Title: Re: Rolok size
Post by: wolfe10 on June 14, 2015, 02:55:51 pm
With rare exception, the Rolocks break 4-5 thread in-- where they enter the first/outboard wall of the box beam. Can they break other places? Once in a while. At one time I carried a collection of over 50 Rolocks all but a few broken at that point. Finally, after the bulkhead issue was "brought out of the closet", I ditched this ballast.
Also, remember, we live in the south and most of the coaches I inspect are NOT exposed to road salt. Suspect exposure to road salt brings a whole other level of problems. The serrated (locking) heads on the Rolocks leave the bolt standing slightly proud of the angle, forming a perfect entrance for water, or worse salt-ladened water. If you go back to my original writeup on bulkheads (now 6 years ago), you see that 1/2 can of automobile undercoating at the end of the job makes an excellent sealant for this water path. AND, THIS IS SOMETHING THAT ANYONE WITH A "PERFECT" BULKHEAD WOULD BE SMART TO DO. Water migration from the wet bay IS, repeat IS another common cause of rear bulkhead failure. When there is rot around the drop down sewer door, it is quite easy for the water to wick through the foam and soak the front of the rear bulkhead. Same for leaks on the passenger's side of the wet bay from leaks around the water pump/overflow.
As already mentioned, the angle beam should be overdrilled so the Rolock torques not on it, but ONLY on the two walls of the box beam. Yes, I have inspected two coaches where the angle had smaller holes and the Rolocks torqued on the angle-- a QC issue.
What I have never seen is a bad/separated bulkhead without finding at least handful of broken Rolocks when doing the "torque test". Yes, in Lon's 4th picture above, it is difficult to tell where the bolt is broken, or even if it is broken. Could even be the bolt is intact and the walls of the box beam denigrated. Not sure I would call that good news.
Lon did an excellent job of pictorially documenting the structure. And, without question I agree with his decision to remove that 6-8" section of the floor to properly repair the bulkhead.
And, from the pictures, you can tell that 2 minutes looking under your coach will tell you if you have a really bad bulkhead. It will NOT tell you if you have 4-5 broken Rolocks that need to be replaced, as the more that are broken, the more torque they put on the remaining bolts.
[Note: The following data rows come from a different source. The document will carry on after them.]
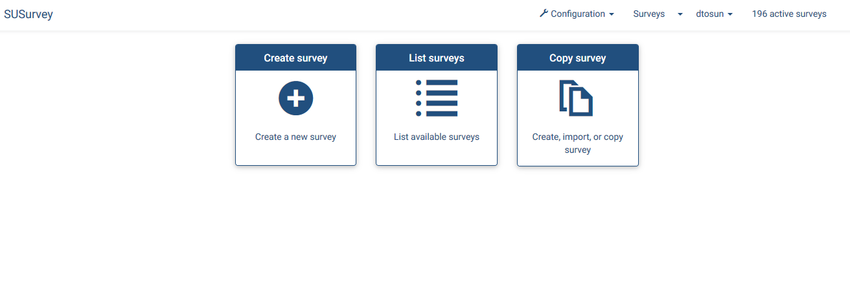Expand the dtosun account dropdown arrow
Viewport: 850px width, 283px height.
point(730,14)
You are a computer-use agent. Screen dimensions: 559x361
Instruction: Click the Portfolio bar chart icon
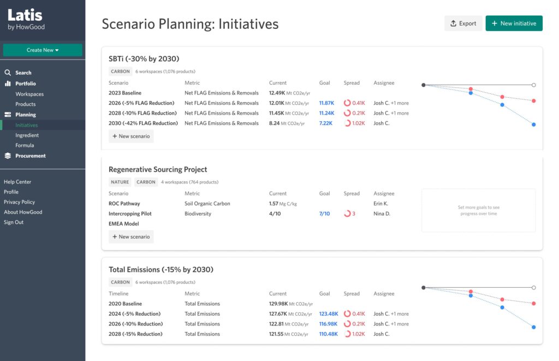click(8, 84)
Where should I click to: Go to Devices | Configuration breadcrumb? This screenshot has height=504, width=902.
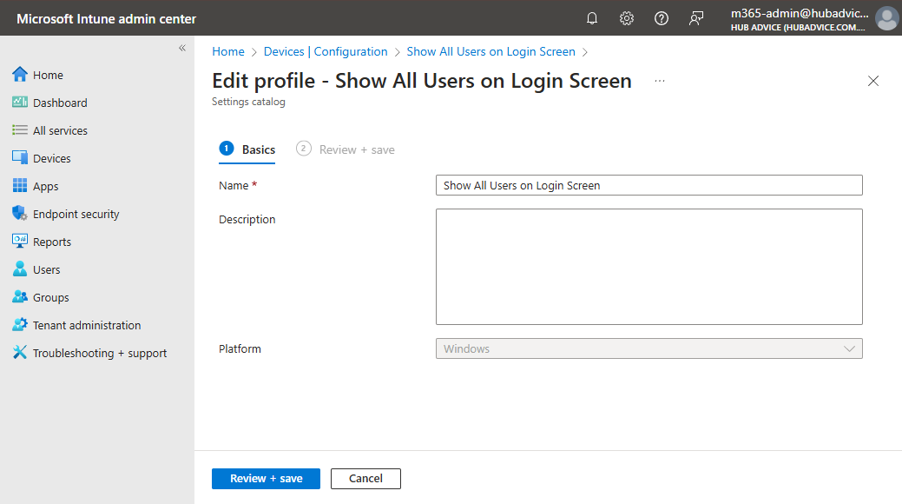[326, 52]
Totally agree, with Lon in opening the whole bottom, clean, chemically treat rust, coat with rust proofing (including drying out and coating the inside of the box beam) and use angle as a "washer"between the fore/aft members of the basement floor. Through bolt with 3/8" bolts. "You are now free to move around the country"
BUT, as Don has cautioned, using the right force on the right point to separate and then bring back together the bulkhead will be beyond most backyard mechanics. Don-- are you still hiring out as a consultant???
Title: Re: Rolok size
Post by: D.J. Osborn on June 14, 2015, 04:18:45 pm
I have removed a 6"+ path along the inside of the box beam the full width of the coach. I have double nutted and removed most of the Rolox (broken) bolts, the rest that will not come out I will sister bolt along side them.
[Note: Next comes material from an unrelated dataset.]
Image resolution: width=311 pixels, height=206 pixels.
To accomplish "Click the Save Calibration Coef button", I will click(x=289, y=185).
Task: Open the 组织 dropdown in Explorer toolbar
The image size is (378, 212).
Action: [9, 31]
When you do get things reassembled please give us the details on how you reattached the fiberglass and how you finished the seam where you made the cut. Thanks in advance!
Title: Re: Rolok size
Post by: Lon and Cheryl on June 15, 2015, 12:56:34 am
The pictures of the rust look WAY worse than it is. I think the harsh directional light from the camera emphasis the texture of the rust. The box beam is in pretty good shape just some surface rust. The rust between the angle iron and the box beam is much more pronounced. If you enlarge the 4th picture of the Rolox bolt you will see that it is broken. Just like the others. Front bulkhead looks good, but I don't believe what I see any more. It will get the same repair as the rear. The coach spent its life in Alabama before I bought it. It has never seen any salt since I bought it.